● DATASET CONTENT:
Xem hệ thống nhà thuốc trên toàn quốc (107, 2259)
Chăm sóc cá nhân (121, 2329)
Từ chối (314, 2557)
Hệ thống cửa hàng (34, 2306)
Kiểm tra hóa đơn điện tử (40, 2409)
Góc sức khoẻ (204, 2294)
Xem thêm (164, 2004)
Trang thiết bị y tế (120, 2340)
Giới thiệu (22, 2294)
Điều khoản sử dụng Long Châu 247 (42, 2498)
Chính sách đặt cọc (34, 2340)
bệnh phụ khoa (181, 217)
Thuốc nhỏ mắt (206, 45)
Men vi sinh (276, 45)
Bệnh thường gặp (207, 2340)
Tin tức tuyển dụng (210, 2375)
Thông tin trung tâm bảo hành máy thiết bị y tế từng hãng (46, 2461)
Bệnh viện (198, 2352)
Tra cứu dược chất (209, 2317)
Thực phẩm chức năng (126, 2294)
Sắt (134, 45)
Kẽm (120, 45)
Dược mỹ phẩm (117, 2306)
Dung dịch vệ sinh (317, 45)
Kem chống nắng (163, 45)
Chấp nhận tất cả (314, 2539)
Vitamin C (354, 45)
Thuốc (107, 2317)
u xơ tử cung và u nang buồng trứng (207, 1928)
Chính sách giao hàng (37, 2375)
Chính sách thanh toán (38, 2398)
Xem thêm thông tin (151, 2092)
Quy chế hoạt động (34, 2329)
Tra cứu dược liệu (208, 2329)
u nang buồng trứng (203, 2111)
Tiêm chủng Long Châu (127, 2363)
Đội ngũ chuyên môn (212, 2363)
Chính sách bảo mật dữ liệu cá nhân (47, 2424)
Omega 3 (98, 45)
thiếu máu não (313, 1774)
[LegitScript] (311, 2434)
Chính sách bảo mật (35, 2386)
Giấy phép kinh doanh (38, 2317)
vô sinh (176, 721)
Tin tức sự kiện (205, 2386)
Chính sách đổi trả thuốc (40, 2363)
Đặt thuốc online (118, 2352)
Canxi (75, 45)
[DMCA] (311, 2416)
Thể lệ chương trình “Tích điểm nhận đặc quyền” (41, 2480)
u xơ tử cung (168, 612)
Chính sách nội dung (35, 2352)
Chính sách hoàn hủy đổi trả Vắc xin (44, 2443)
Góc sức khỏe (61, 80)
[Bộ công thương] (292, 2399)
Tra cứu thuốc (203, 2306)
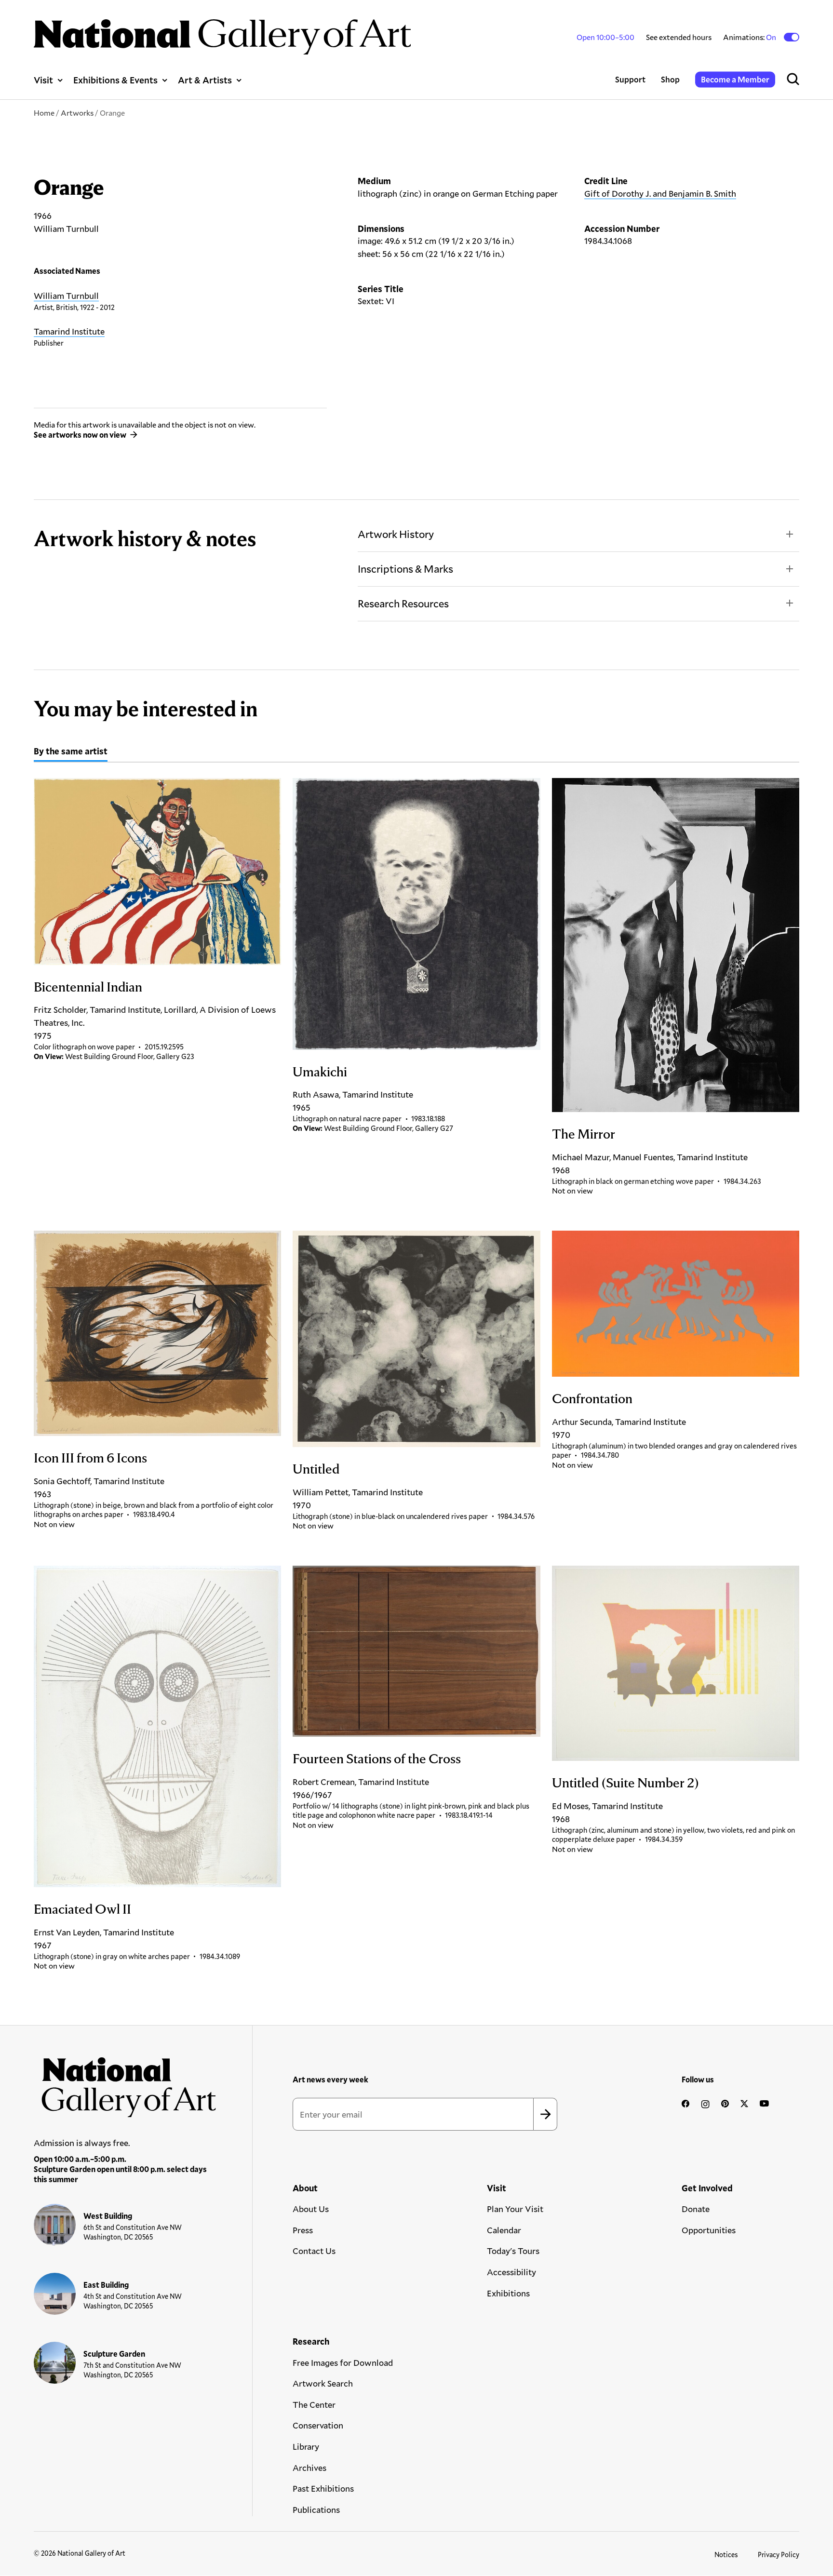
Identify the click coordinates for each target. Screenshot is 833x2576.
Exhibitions (508, 2293)
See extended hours (679, 37)
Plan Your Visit (515, 2208)
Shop (670, 79)
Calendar (504, 2230)
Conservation (318, 2425)
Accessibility (511, 2272)
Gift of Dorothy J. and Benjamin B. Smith (660, 193)
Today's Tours (513, 2250)
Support (630, 79)
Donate (696, 2208)
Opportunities (709, 2230)
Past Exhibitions (323, 2488)
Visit (43, 80)
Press (303, 2230)
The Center (314, 2404)
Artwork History (396, 534)
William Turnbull (66, 295)
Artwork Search (323, 2383)
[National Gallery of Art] (125, 2083)
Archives (309, 2467)
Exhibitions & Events (115, 80)
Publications (316, 2509)
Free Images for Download (343, 2362)
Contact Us (314, 2250)
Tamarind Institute (69, 331)
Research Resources (403, 603)
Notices (726, 2554)
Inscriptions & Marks (405, 569)
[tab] (70, 752)
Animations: (750, 37)
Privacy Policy (778, 2554)
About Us (311, 2208)
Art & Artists (205, 80)
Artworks (77, 112)
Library (306, 2446)
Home (44, 112)
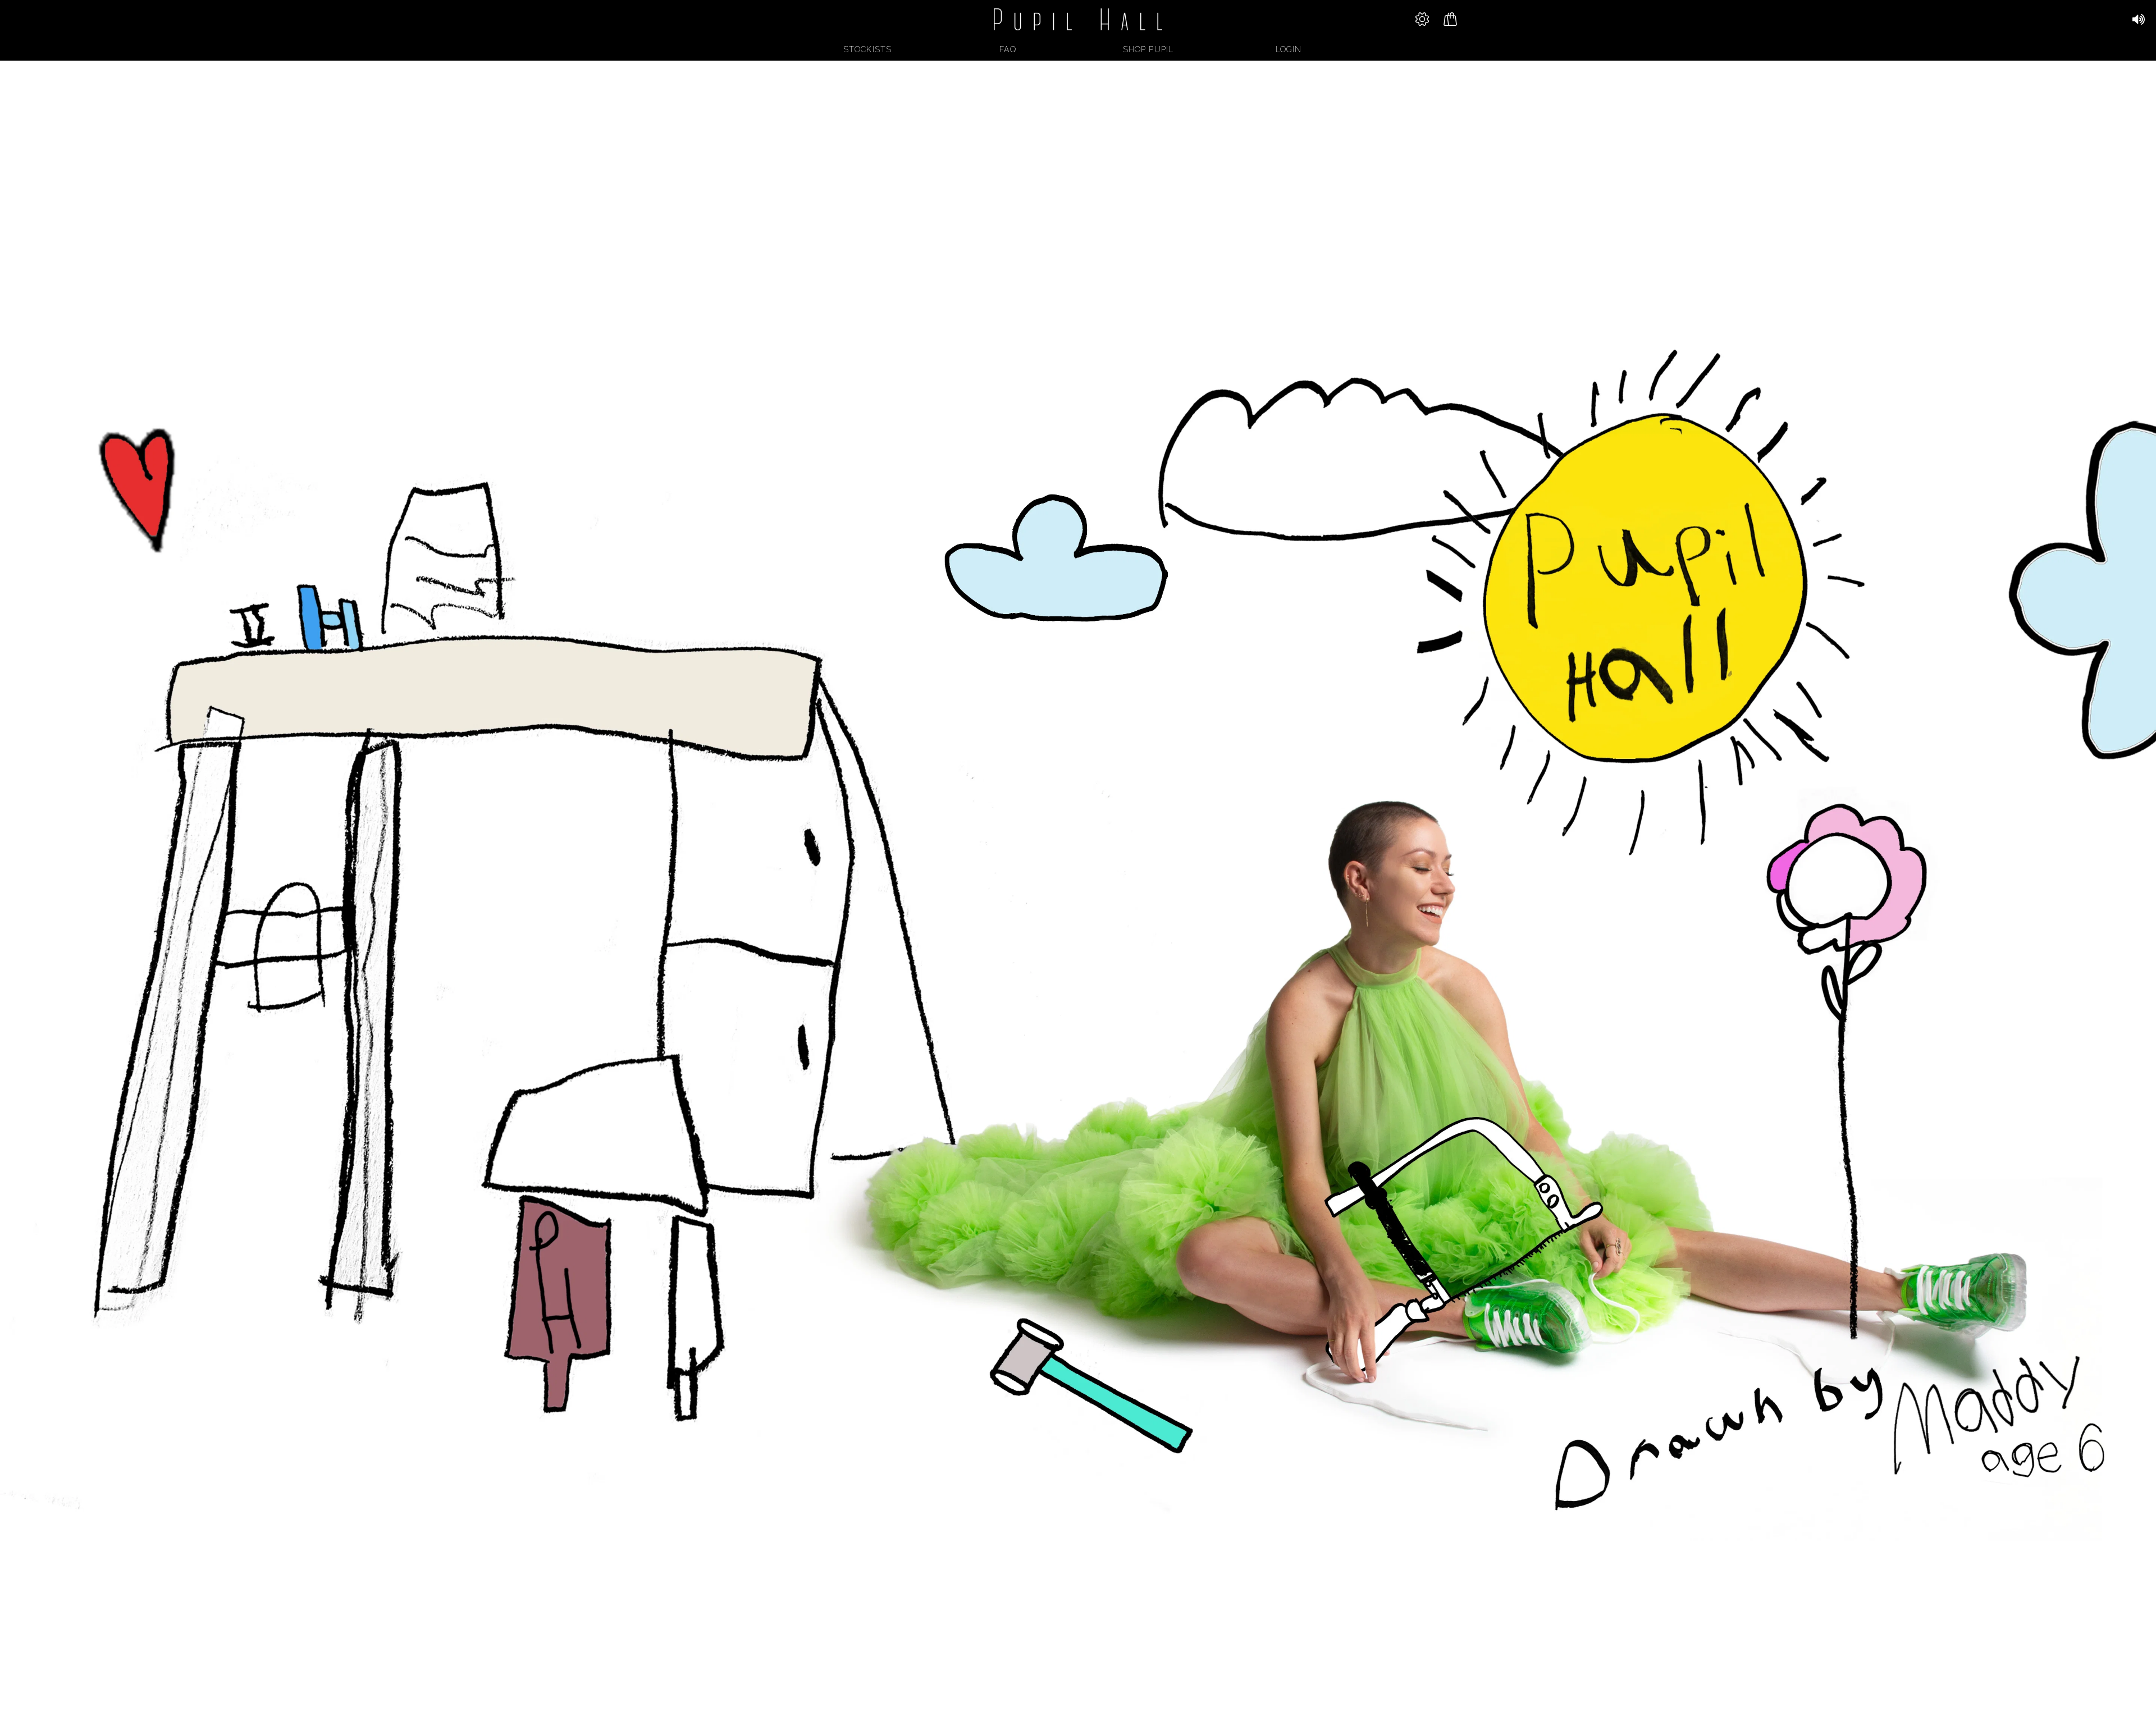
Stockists (867, 49)
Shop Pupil (1148, 49)
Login (1289, 49)
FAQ (1007, 49)
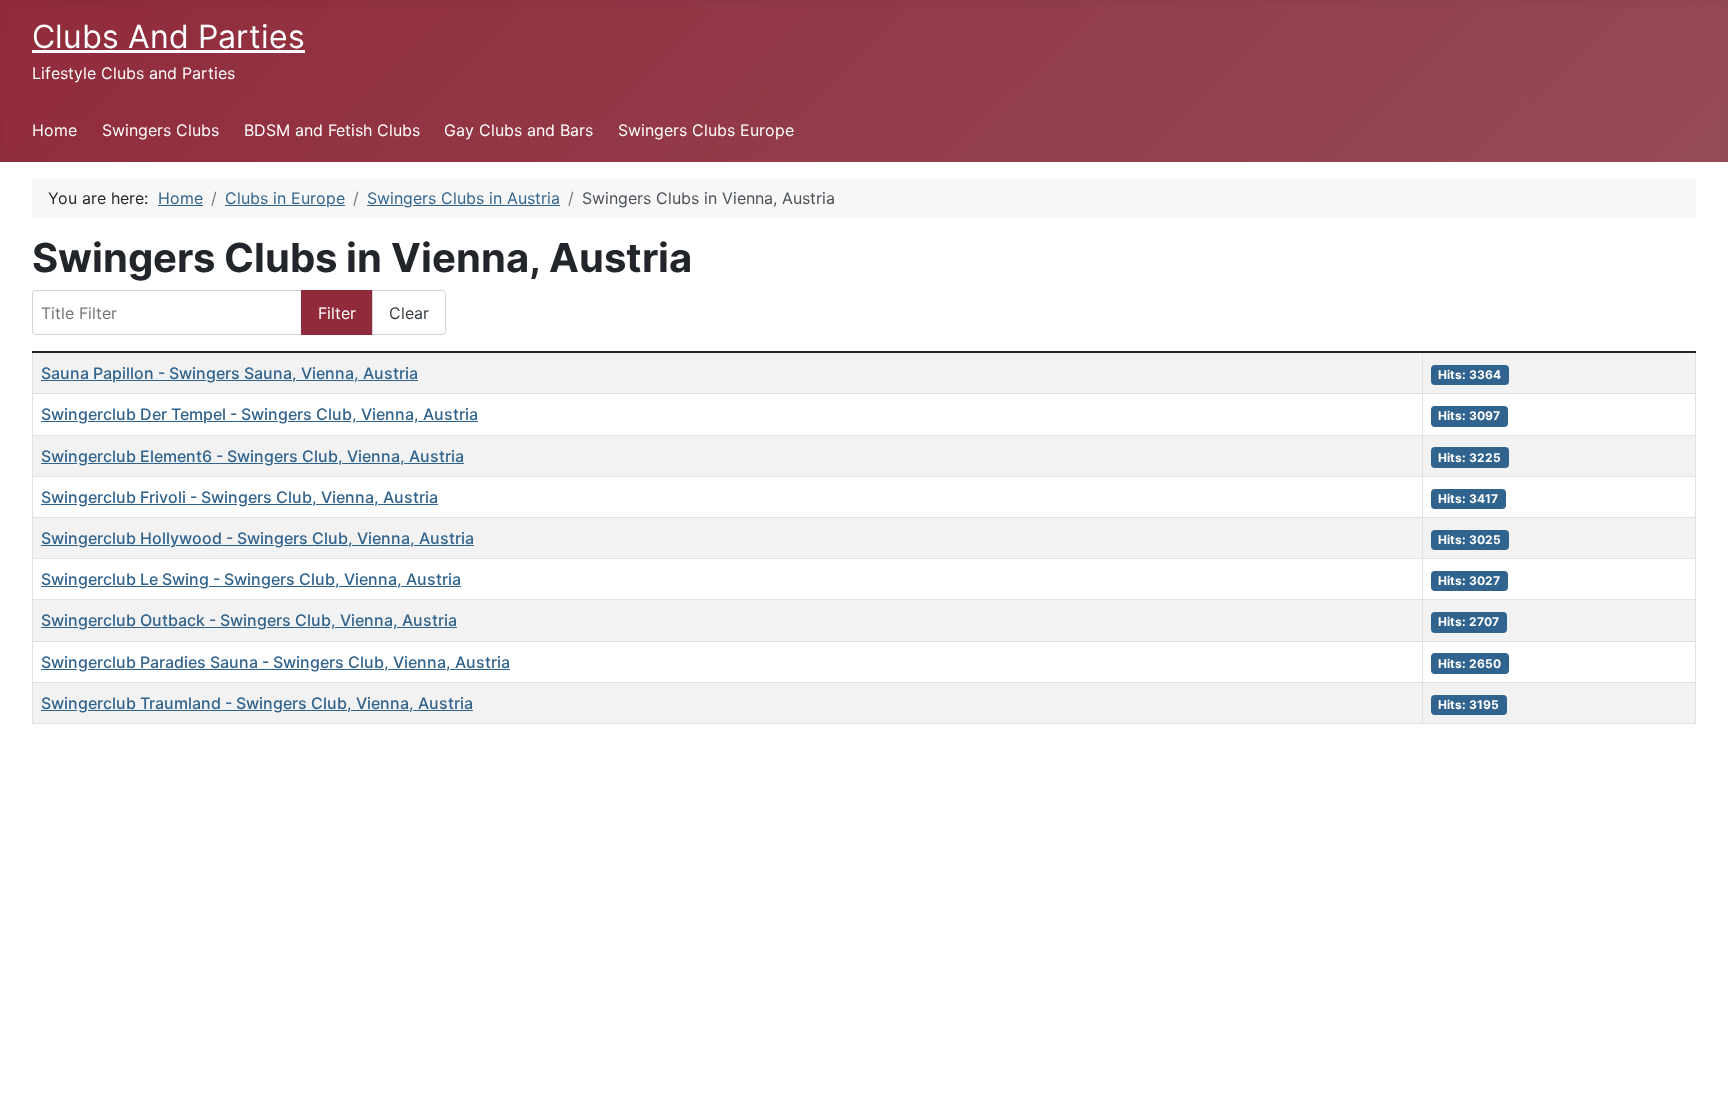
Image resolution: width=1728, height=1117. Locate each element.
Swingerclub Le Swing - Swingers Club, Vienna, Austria (251, 579)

● PROBLEM DESCRIPTION: Print the complete listing exactly, apart from any pictures.

● RESPONSE BELOW:
Xem hệ thống nhà thuốc trên toàn quốc (107, 2259)
Chăm sóc cá nhân (121, 2329)
Từ chối (314, 2557)
Hệ thống cửa hàng (34, 2306)
Kiểm tra hóa đơn điện tử (40, 2409)
Góc sức khoẻ (204, 2294)
Xem thêm (164, 2004)
Trang thiết bị y tế (120, 2340)
Giới thiệu (22, 2294)
Điều khoản sử dụng Long Châu 247 (42, 2498)
Chính sách đặt cọc (34, 2340)
bệnh phụ khoa (181, 217)
Thuốc nhỏ mắt (206, 45)
Men vi sinh (276, 45)
Bệnh thường gặp (207, 2340)
Tin tức tuyển dụng (210, 2375)
Thông tin trung tâm bảo hành máy thiết bị y tế từng hãng (46, 2461)
Bệnh viện (198, 2352)
Tra cứu dược chất (209, 2317)
Thực phẩm chức năng (126, 2294)
Sắt (134, 45)
Kẽm (120, 45)
Dược mỹ phẩm (117, 2306)
Dung dịch vệ sinh (317, 45)
Kem chống nắng (163, 45)
Chấp nhận tất cả (314, 2539)
Vitamin C (354, 45)
Thuốc (107, 2317)
u xơ tử cung và u nang buồng trứng (207, 1928)
Chính sách giao hàng (37, 2375)
Chính sách thanh toán (38, 2398)
Xem thêm thông tin (151, 2092)
Quy chế hoạt động (34, 2329)
Tra cứu dược liệu (208, 2329)
u nang buồng trứng (203, 2111)
Tiêm chủng Long Châu (127, 2363)
Đội ngũ chuyên môn (212, 2363)
Chính sách bảo mật dữ liệu cá nhân (47, 2424)
Omega 3 (98, 45)
thiếu máu não (313, 1774)
[LegitScript] (311, 2434)
Chính sách bảo mật (35, 2386)
Giấy phép kinh doanh (38, 2317)
vô sinh (176, 721)
Tin tức sự kiện (205, 2386)
Chính sách đổi trả thuốc (40, 2363)
Đặt thuốc online (118, 2352)
Canxi (75, 45)
[DMCA] (311, 2416)
Thể lệ chương trình “Tích điểm nhận đặc quyền” (41, 2480)
u xơ tử cung (168, 612)
Chính sách nội dung (35, 2352)
Chính sách hoàn hủy đổi trả Vắc xin (44, 2443)
Góc sức khỏe (61, 80)
[Bộ công thương] (292, 2399)
Tra cứu thuốc (203, 2306)
Identify the click coordinates for each target. Screenshot is 833x2576.
Exhibitions (508, 2293)
See extended hours (679, 37)
Plan Your Visit (515, 2208)
Shop (670, 79)
Calendar (504, 2230)
Conservation (318, 2425)
Accessibility (511, 2272)
Gift of Dorothy J. and Benjamin B. Smith (660, 193)
Today's Tours (513, 2250)
Support (630, 79)
Donate (696, 2208)
Opportunities (709, 2230)
Past Exhibitions (323, 2488)
Visit (43, 80)
Press (303, 2230)
The Center (314, 2404)
Artwork History (396, 534)
William Turnbull (66, 295)
Artwork Search (323, 2383)
[National Gallery of Art] (125, 2083)
Archives (309, 2467)
Exhibitions & Events (115, 80)
Publications (316, 2509)
Free Images for Download (343, 2362)
Contact Us (314, 2250)
Tamarind Institute (69, 331)
Research Resources (403, 603)
Notices (726, 2554)
Inscriptions & Marks (405, 569)
[tab] (70, 752)
Animations: (750, 37)
Privacy Policy (778, 2554)
About Us (311, 2208)
Art & Artists (205, 80)
Artworks (77, 112)
Library (306, 2446)
Home (44, 112)
Stockists (867, 49)
Shop Pupil (1148, 49)
Login (1289, 49)
FAQ (1007, 49)
Image resolution: width=1728, height=1117. Locate each element.
Swingerclub Le Swing - Swingers Club, Vienna, Austria (251, 579)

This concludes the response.